The winnings will be used to continue the work that has gone into developing the idea, which safeguards the health of those living in dirt floor conditions while significantly reducing CO2 emissions.
The Rwandans were selected as winners from a pool of 515 entries, with over one billion people who still live on sandy floors potentially benefiting from the innovation, which replaces the expensive and less than eco-friendly alternative to dirt floors, cement.
The ‘earthen floors’ proposed by the startup are 75 percent less expensive than cement, while producing 90 percent fewer emissions, GreenChallenge notes.
Sustainability innovation given wings
EarthEnable co-founder Gayatri Datar was ecstatic about her startup’s success in the competition, explaining that the prize money would be used to bring her idea to the masses at scale.
“Being proclaimed as winner out of 515 entries is unbelievable,” Datar said, according to InnovatorsMag.

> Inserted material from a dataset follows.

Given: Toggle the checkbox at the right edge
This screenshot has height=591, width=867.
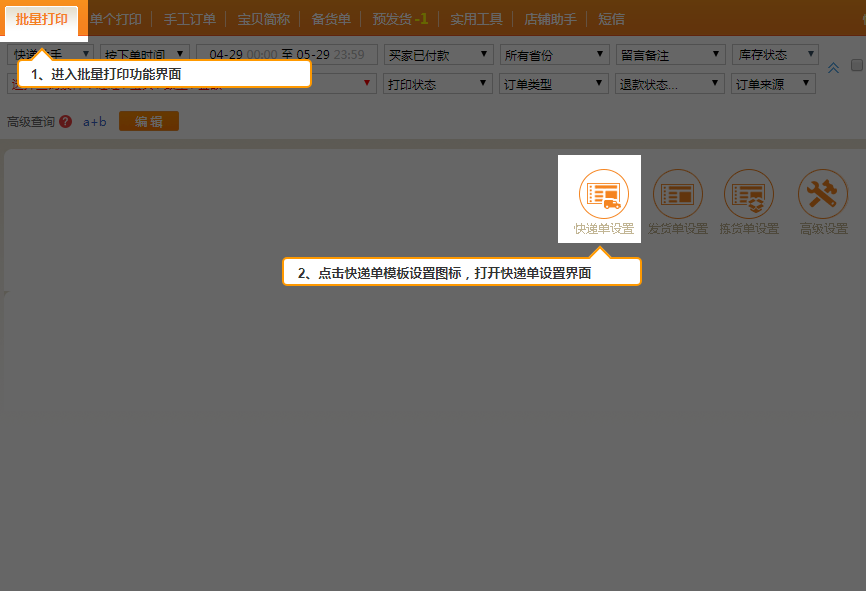Looking at the screenshot, I should click(856, 65).
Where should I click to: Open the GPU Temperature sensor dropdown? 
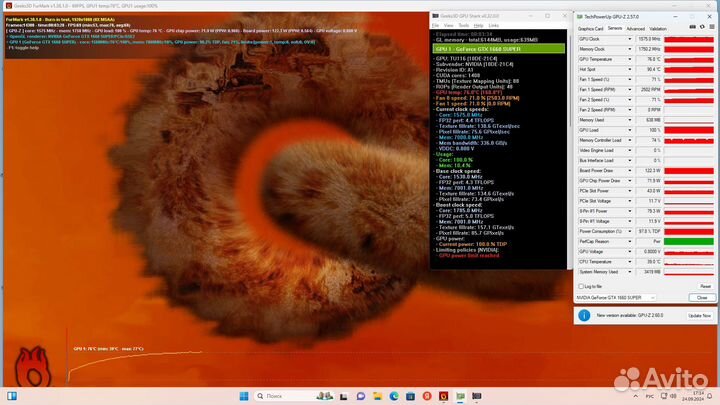629,59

“This is a really important strategic endorsement for us. With the prize money we plan to scale within Rwanda and likely in three other countries,” she added.
“The prize money gives us the opportunity to test different scaling models to find a viable scale strategy to improve the health and lives of millions of people who are still living on dirt floors,” she said.

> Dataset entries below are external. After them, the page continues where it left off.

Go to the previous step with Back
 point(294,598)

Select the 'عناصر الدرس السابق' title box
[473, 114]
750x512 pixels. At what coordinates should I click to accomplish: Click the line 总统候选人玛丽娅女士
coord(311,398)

The international jury that selected the eventualy winner was chaired by Leila Janah, founder and CEO of Samasource, a social enterprise assisting underprivileged people from Africa to find digital sector work.
“People often consider “doing good” and “making a profit” to be irreconcilable, but in fact an important path to lasting change can be created where these two meet. All these start-ups are great examples of this,” Janah said, according to BusinessInsider.
“The way in which Gayatri has been able to tackle two major issues at the same time with her start-up EarthEnable is very impressive. Her innovative product improves the health of the world’s poorest people and ensures an enormous reduction in CO2 emissions,” she said.
“As such, she and her team are this year’s deserving winner. I expect to hear a great deal from this start-up in the future.”
Rwanda has shown itself to be a country focused on green living, with sustainable initiatives such as the conversion of methane gas, known to erupt from the depths of volcanic lakes with deadly consequences, into electricity that powers nearby businesses and creates jobs.